Re: Direct access to hardware

From: Brion Vibber (brion@gizmo.usc.edu)
Date: Mon Jul 24 2000 - 06:04:40 EST


Andre, I hate to add to this thread but I'm hoping to make it more clear
to myself and hopefully others so we can all make the Right Decision and
finally stop yakking about it... :)

On Mon, 24 Jul 2000, Andre Hedrick wrote:

> Willfully and now knowingly issuing commands that are otherwise not listed
> will be defined in ATA-ATAPI Specification can be deemed as violation of
> the Standard. Regardless if there are vendor-unique commands present or
> not, this would defined as accessing commands that are not considered the
> standard and deemed a violation.

I haven't read the whole ATA standard so like most of us out here I'm
working without all the foreknowledge that you have about the issue. So
please excuse me if my reasoning and questions seem lost - IANAVT13CM!

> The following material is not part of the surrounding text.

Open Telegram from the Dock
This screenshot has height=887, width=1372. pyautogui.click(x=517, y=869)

If I understand you correctly, you are saying:
* Some non-standard commands are accepted by drives as vendor-specific
  extensions (some of them dangerous).
* Sending any non-standard command is in violation of the standard.
* Violation of the standard may void a drive's warranty.
* No non-standard commands will be sent by the Linux kernel's IDE driver
  unless a program with root priveleges tells the kernel to send them via
  the currently unprotected ioctl.

>From which I, the clueless user, infer that:
* Using a legitimate vendor-specific command may void my warranty.
* If no non-standard commands are sent, there is no violation.

So...
* If a drive admin program sends non-standard commands, IT IS A VIOLATION.
* If a rootkit sends non-standard commands, IT IS A VIOLATION.
* If no non-standard commands are sent, NO VIOLATION TAKES PLACE.

Am I right so far, or am I really misunderstanding what you've said?

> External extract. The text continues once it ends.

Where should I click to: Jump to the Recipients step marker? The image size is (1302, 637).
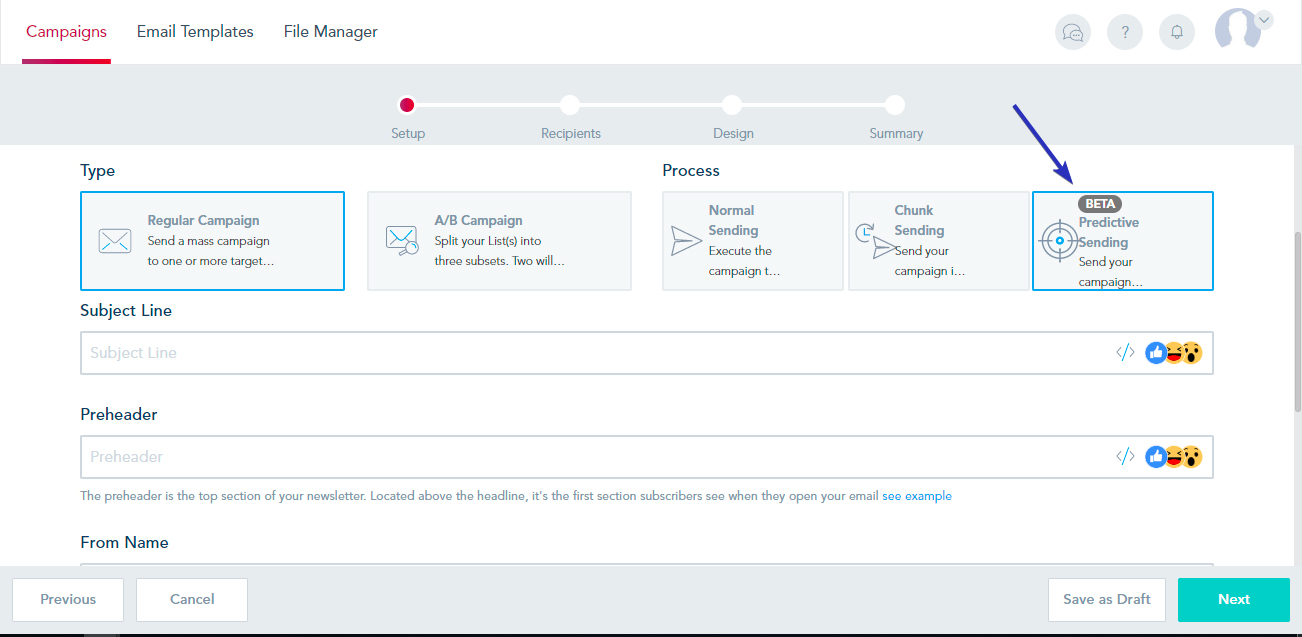tap(570, 105)
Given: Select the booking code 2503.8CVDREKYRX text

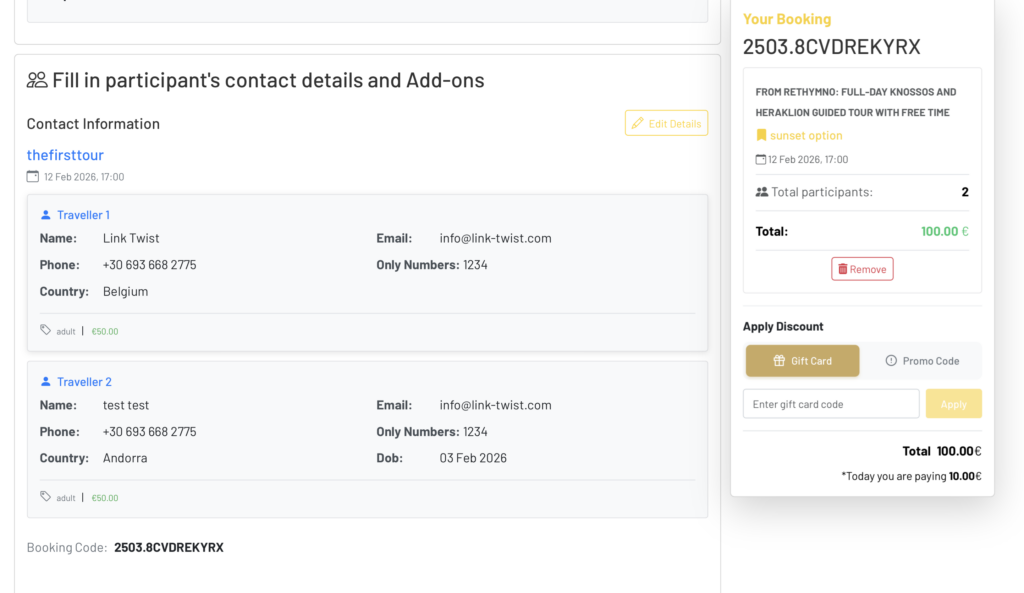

Now, does it make any difference to the above whether the sending of
commands occurs through the regular kernel interface ioctls, through a
hacked kernel driver, or straight to the ports bypassing the driver? (In
any case the command is ALWAYS initiated by a user-level program, not by
the kernel.)

If it makes no difference, then can the kernel be held responsible for
violations performed by a program bypassing the kernel's IDE driver?

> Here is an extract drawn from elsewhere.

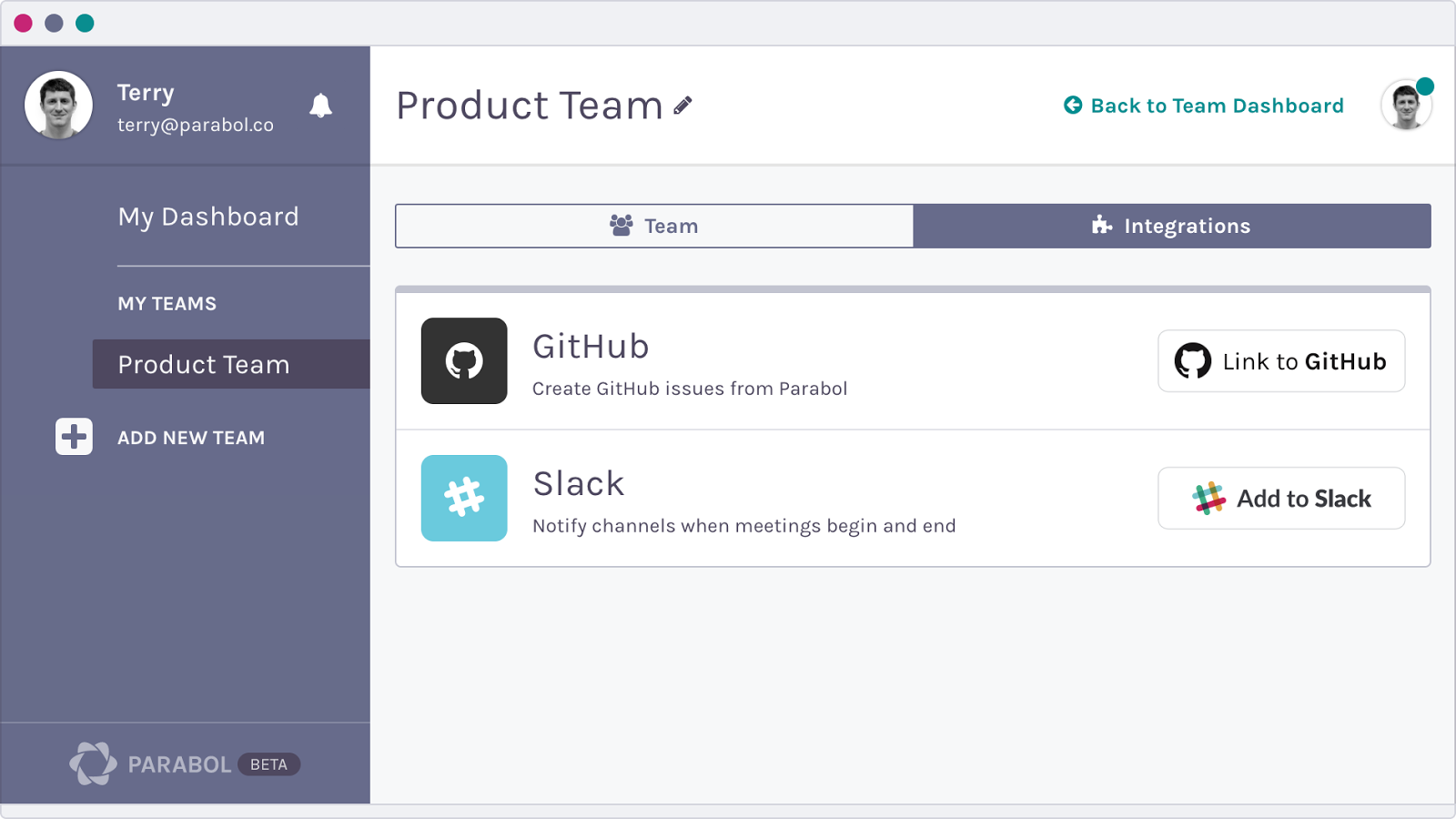
Task: Click the GitHub octocat logo icon
Action: pyautogui.click(x=464, y=361)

If yes, then there's *nothing we can do* either technically or
liability-wise besides remove CAP_SYS_RAWIO immediately after boot (with
Vojtech's patch). Equivalent goes for Microsoft and Apple and Sun... If
a priveleged program can access raw hardware, then the system can
potentially violate the standard.

If no, then a filter would keep *the driver* in compliance with the
standard even if told to violate it, and might *conceivably* cover
people's asses by dumping liability firmly where it belongs with the
instigator of the (legitimate or rogue) program and the kernel's hands
clean.

But it DOES NOT make it impossible for violations to occur. If my kernel
is hacked or simply bypassed by a malicious worm or a legitimate firmware
upgrade util (oops, wrong model - drive's dead!) then my warranty can
still be violated, and my drive company can still blow me off when I ask
to have it fixed because *their* firmware upgrade or lowlevel disk format
command didn't have safeguards. (I can't imagine real safeguards against
lowlevel format eating your data, but several people have mentioned ways
to make firmware safe or user-recoverable.)

It DOES MEAN that the lawsuit-happy people won't be quite as likely to
go for Linus or the distributions when they have to replace a drive and/or
lose their unbacked-up data. IANAL of course... Besides, who's really at
fault never stops people from suing anyone with pockets here in the US. :P

Again, if any of my understanding or reasoning is faulty here, Andre
please correct me! I've been following this thread since the beginning,
trying to make sense of it all, and by now it really seems to be less of a
security or safety or technical correctness issue and more of a liability
issue so that if a disk2brick-type virus does go around someday we can all
point at someone else when the insecure systems die, saying "well, it's
not OUR driver's fault, we did our best"?